_Objective_: Copy each of the following rows again word for word, from the first to the last.

_Provided data_:

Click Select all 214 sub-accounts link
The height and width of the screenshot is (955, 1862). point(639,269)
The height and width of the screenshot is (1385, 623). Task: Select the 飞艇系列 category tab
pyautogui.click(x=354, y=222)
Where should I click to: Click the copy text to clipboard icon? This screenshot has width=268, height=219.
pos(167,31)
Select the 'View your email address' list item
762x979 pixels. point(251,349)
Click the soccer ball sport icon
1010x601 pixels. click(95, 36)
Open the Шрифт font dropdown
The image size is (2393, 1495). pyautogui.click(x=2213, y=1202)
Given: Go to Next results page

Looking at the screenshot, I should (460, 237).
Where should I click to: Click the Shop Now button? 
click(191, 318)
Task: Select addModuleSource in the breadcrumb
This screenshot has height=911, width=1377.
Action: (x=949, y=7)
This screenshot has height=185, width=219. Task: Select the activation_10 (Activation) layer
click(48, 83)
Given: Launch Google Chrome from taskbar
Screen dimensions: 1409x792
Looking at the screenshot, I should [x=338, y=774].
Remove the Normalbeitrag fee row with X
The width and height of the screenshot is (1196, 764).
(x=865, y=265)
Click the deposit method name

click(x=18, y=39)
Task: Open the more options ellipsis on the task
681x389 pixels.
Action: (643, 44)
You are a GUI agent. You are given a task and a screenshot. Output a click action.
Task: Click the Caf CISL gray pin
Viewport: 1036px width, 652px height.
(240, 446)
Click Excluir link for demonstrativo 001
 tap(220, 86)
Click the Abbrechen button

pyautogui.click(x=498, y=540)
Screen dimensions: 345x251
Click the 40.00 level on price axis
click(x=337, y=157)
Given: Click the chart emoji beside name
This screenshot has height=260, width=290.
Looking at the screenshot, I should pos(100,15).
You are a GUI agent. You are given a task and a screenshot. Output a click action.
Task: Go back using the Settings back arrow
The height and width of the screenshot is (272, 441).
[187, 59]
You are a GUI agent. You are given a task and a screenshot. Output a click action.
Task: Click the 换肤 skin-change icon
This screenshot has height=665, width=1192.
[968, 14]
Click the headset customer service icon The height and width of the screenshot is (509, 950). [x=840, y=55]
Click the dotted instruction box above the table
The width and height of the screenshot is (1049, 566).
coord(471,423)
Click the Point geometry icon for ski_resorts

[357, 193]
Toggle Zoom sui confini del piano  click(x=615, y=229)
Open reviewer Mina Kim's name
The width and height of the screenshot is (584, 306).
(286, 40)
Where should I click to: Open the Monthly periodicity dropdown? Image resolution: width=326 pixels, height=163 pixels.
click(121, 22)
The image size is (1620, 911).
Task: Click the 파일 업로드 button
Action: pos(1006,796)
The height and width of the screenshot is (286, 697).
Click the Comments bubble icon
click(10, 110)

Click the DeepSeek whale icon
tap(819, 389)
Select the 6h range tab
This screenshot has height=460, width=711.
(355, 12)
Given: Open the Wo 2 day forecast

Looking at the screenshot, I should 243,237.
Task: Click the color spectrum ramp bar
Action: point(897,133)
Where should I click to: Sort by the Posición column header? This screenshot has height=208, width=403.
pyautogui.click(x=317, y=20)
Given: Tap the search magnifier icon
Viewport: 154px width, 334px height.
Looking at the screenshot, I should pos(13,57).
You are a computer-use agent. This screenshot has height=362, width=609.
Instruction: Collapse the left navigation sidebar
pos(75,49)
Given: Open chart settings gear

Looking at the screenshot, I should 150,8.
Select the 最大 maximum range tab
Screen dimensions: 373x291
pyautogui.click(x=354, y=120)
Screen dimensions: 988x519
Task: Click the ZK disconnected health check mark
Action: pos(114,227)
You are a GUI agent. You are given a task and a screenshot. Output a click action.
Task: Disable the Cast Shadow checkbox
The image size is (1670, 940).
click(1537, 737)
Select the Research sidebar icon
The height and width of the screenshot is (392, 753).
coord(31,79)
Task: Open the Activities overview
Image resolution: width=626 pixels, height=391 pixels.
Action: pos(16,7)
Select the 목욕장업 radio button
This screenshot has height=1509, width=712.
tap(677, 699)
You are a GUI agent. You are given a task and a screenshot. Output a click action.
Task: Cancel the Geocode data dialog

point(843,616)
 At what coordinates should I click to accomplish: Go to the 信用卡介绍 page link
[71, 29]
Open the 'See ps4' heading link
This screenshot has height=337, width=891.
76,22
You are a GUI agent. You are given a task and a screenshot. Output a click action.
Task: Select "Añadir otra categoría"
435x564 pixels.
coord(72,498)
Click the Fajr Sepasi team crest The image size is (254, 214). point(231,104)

_Written response_:
Click Select all 214 sub-accounts link
The height and width of the screenshot is (955, 1862). point(639,269)
The height and width of the screenshot is (1385, 623). Task: Select the 飞艇系列 category tab
pyautogui.click(x=354, y=222)
Where should I click to: Click the copy text to clipboard icon? This screenshot has width=268, height=219.
pos(167,31)
Select the 'View your email address' list item
762x979 pixels. point(251,349)
Click the soccer ball sport icon
1010x601 pixels. click(95, 36)
Open the Шрифт font dropdown
The image size is (2393, 1495). pyautogui.click(x=2213, y=1202)
Given: Go to Next results page

Looking at the screenshot, I should (460, 237).
Where should I click to: Click the Shop Now button? 
click(191, 318)
Task: Select addModuleSource in the breadcrumb
This screenshot has height=911, width=1377.
Action: (x=949, y=7)
This screenshot has height=185, width=219. Task: Select the activation_10 (Activation) layer
click(48, 83)
Given: Launch Google Chrome from taskbar
Screen dimensions: 1409x792
Looking at the screenshot, I should [x=338, y=774].
Remove the Normalbeitrag fee row with X
The width and height of the screenshot is (1196, 764).
(x=865, y=265)
Click the deposit method name

click(x=18, y=39)
Task: Open the more options ellipsis on the task
681x389 pixels.
Action: (643, 44)
You are a GUI agent. You are given a task and a screenshot. Output a click action.
Task: Click the Caf CISL gray pin
Viewport: 1036px width, 652px height.
(240, 446)
Click Excluir link for demonstrativo 001
 tap(220, 86)
Click the Abbrechen button

pyautogui.click(x=498, y=540)
Screen dimensions: 345x251
Click the 40.00 level on price axis
click(x=337, y=157)
Given: Click the chart emoji beside name
This screenshot has height=260, width=290.
Looking at the screenshot, I should pos(100,15).
You are a GUI agent. You are given a task and a screenshot. Output a click action.
Task: Go back using the Settings back arrow
The height and width of the screenshot is (272, 441).
[187, 59]
You are a GUI agent. You are given a task and a screenshot. Output a click action.
Task: Click the 换肤 skin-change icon
This screenshot has height=665, width=1192.
[968, 14]
Click the headset customer service icon The height and width of the screenshot is (509, 950). [x=840, y=55]
Click the dotted instruction box above the table
The width and height of the screenshot is (1049, 566).
coord(471,423)
Click the Point geometry icon for ski_resorts

[357, 193]
Toggle Zoom sui confini del piano  click(x=615, y=229)
Open reviewer Mina Kim's name
The width and height of the screenshot is (584, 306).
(286, 40)
Where should I click to: Open the Monthly periodicity dropdown? Image resolution: width=326 pixels, height=163 pixels.
click(121, 22)
The image size is (1620, 911).
Task: Click the 파일 업로드 button
Action: pos(1006,796)
The height and width of the screenshot is (286, 697).
Click the Comments bubble icon
click(10, 110)

Click the DeepSeek whale icon
tap(819, 389)
Select the 6h range tab
This screenshot has height=460, width=711.
(355, 12)
Given: Open the Wo 2 day forecast

Looking at the screenshot, I should 243,237.
Task: Click the color spectrum ramp bar
Action: point(897,133)
Where should I click to: Sort by the Posición column header? This screenshot has height=208, width=403.
pyautogui.click(x=317, y=20)
Given: Tap the search magnifier icon
Viewport: 154px width, 334px height.
Looking at the screenshot, I should pos(13,57).
You are a computer-use agent. This screenshot has height=362, width=609.
Instruction: Collapse the left navigation sidebar
pos(75,49)
Given: Open chart settings gear

Looking at the screenshot, I should 150,8.
Select the 最大 maximum range tab
Screen dimensions: 373x291
pyautogui.click(x=354, y=120)
Screen dimensions: 988x519
Task: Click the ZK disconnected health check mark
Action: pos(114,227)
You are a GUI agent. You are given a task and a screenshot. Output a click action.
Task: Disable the Cast Shadow checkbox
The image size is (1670, 940).
click(1537, 737)
Select the Research sidebar icon
The height and width of the screenshot is (392, 753).
coord(31,79)
Task: Open the Activities overview
Image resolution: width=626 pixels, height=391 pixels.
Action: pos(16,7)
Select the 목욕장업 radio button
This screenshot has height=1509, width=712.
tap(677, 699)
You are a GUI agent. You are given a task and a screenshot. Output a click action.
Task: Cancel the Geocode data dialog

point(843,616)
 At what coordinates should I click to accomplish: Go to the 信用卡介绍 page link
[71, 29]
Open the 'See ps4' heading link
This screenshot has height=337, width=891.
76,22
You are a GUI agent. You are given a task and a screenshot. Output a click action.
Task: Select "Añadir otra categoría"
435x564 pixels.
coord(72,498)
Click the Fajr Sepasi team crest The image size is (254, 214). point(231,104)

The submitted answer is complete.